Ordov: “Until recently, as far as I understand it, there was no objective to establish this union. It is important to understand here that our national currency is one of the main sources of our sovereignty. Therefore, it is psychologically important we and our colleagues should be willing to share a part of our sovereignty to affirmatively resolve this question on common grounds.
“Unfortunately, the economy of Armenia differs a lot from the Russian economy. Their participation will be minimal, and their interests will be taken into account accordingly. In this sense, building parity conditions of cooperation will be extremely difficult. We can see it in discussions with Belarus, when someone is happy with customs rules, while someone else is trying to change them during the game. It goes about the lack of common interests and the understanding of economic interests.
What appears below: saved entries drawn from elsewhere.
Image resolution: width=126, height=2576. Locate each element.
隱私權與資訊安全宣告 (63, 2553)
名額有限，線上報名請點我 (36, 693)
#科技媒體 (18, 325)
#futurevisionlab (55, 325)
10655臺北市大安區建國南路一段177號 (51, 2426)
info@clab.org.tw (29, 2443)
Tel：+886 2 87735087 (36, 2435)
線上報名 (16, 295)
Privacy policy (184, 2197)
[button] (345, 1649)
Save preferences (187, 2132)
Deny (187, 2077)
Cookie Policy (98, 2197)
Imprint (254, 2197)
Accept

“Hopefully, we will have a maximum of six or seven members of the Eurasian Economic Union. Therefore, it will be impossible for some to exist at the expense of others. We must co-exist together, with each making their contribution to common development.
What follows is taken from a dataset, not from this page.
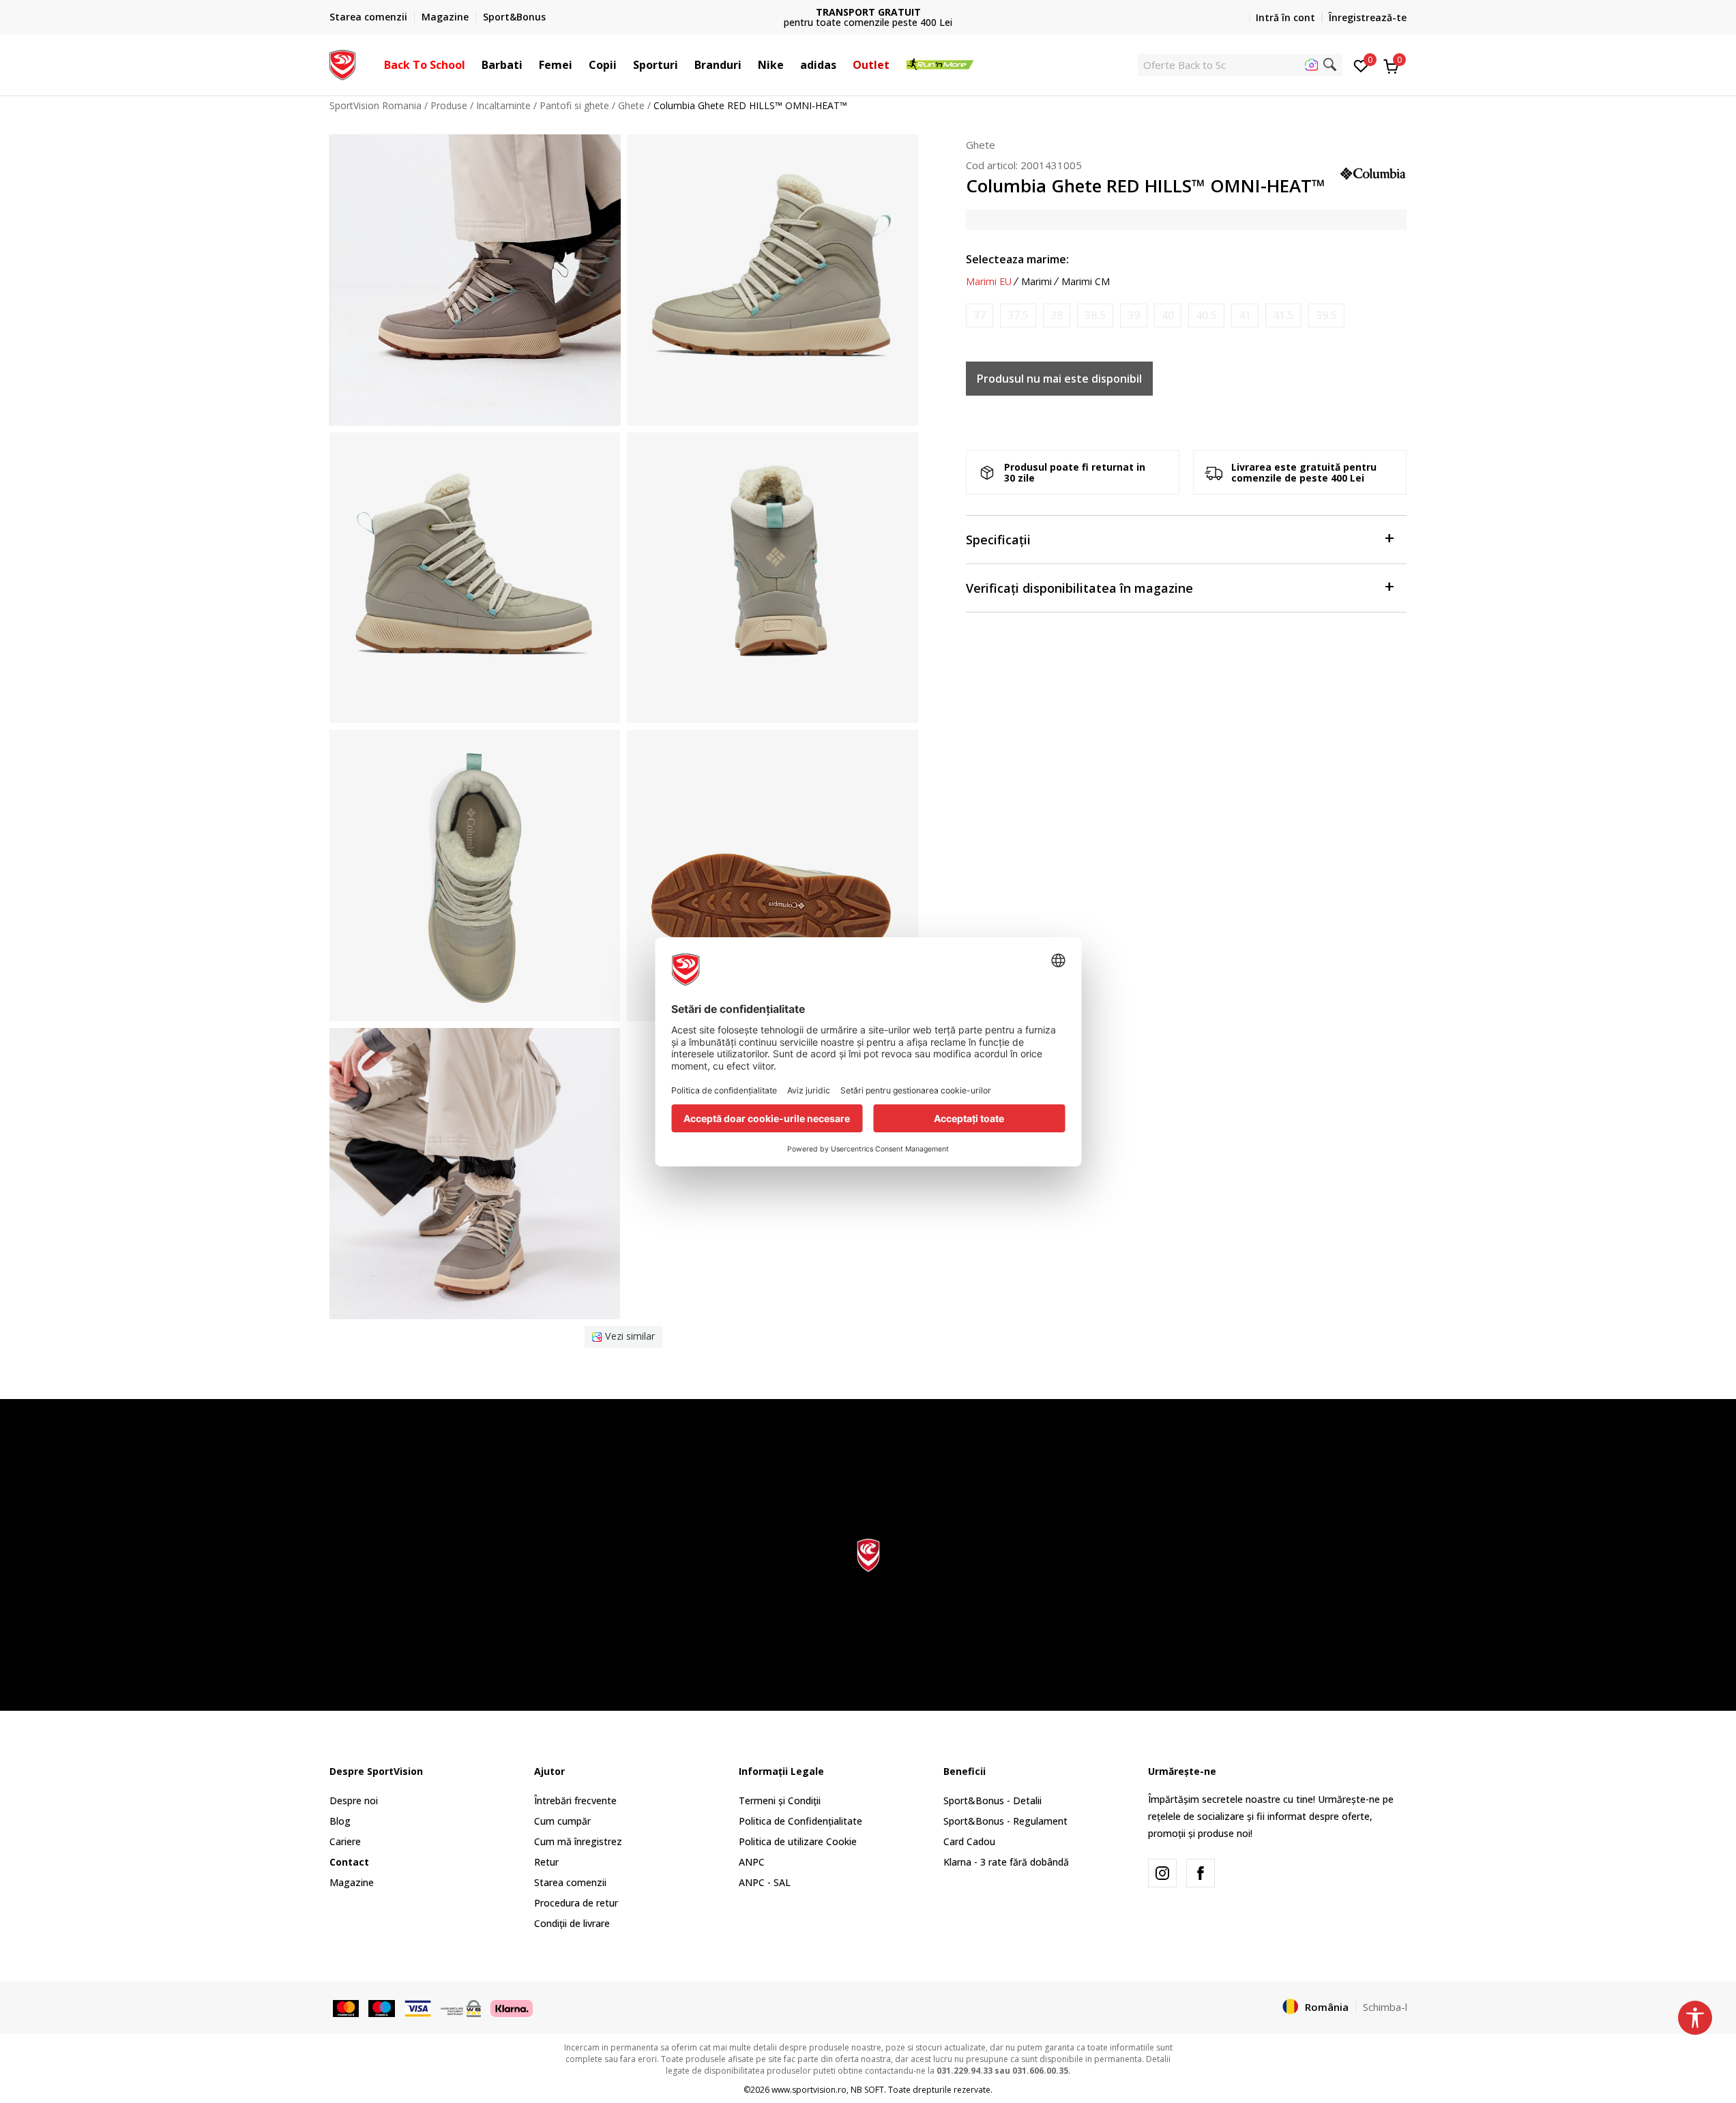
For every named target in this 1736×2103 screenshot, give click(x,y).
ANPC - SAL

“The population of the Eurasian Economic Union will increase by 50 percent as compared to the population of Russia. Thus, markets will expand focusing on the acquisition of goods produced within the Union. Imports will increase by 30 percent. This is the import that we should replace. We have every reason to believe that we can do it, and it will allow our economies to grow.”
“The dollar should not exist for us when we live within our own country, when we buy products manufactured either in Russia or elsewhere inside joint economic space. However, when go go outside Russia for holidays, we will have to deal with a foreign currency and its rate against the Russian ruble. Inside the country, though, it will give us an opportunity to be much less dependent on the dollar, the euro – on any other currency.”
Pravda: “Can we look up to the European monetary union? After all, European economies are diverse too, but the euro is still strong.”
Ordov: “It took them longer to come to this. Their experience should be an example for us, but we should carefully analyze it, including the downside. Look at what has been happening to Greece. They now discuss opportunities for Greece to pull out from the European Union. Every system has its advantages and disadvantages. However, a system like this should not be based on the desire of some to improve their economic situation through the help of others.
“Choosing between existing currencies would be highly inappropriate, to my mind. This would undermine the joint economic system and lead to the crisis of misunderstanding. The EU switched to the joint currency only after they agreed how the issuance would be provided, how member countries would be able to use the results of that issuance and so on.”
Pravda: “What do we need to do to create a new currency?”
Ordov: “To do this, one should switch to the unified financial system, to create unified customs rules, develop a common monetary policy, a common fiscal policy. For the time being, unfortunately, we can only hypothetically say that this problem can be solved in ten or fifteen years.
“Our major achievement since 1994 is the Customs Union, within which there is still a lot of work to be done to improve the system. Capitals flow to where it can grow. That is why Kazakhstan wins from the new association. China is said to have a serious interest in the economy of Kazakhstan to ensure its participation in China’s sphere of influence. Other Asian countries also actively invest. Kazakhstan has not fallen under sanctions. For Russia, the main problem with obtaining new investment is the fact that Russia’s access foreign markets has been restricted.”
Pravda: “Sergei Lavrov said in Latin America that Russia was interested in the integration of the Eurasian Economic Union and Latin American associations. But that’s the other side of the Earth. How can this cooperation be useful?”
Ordov: “This may create additional economic benefits for members of the Union. However, there are always problems, when there are no common borders. We all live in a globalized world, where economy is not so much attached to geographical location of countries. However, such huge distances, of course, create additional problems that must be taken into account.”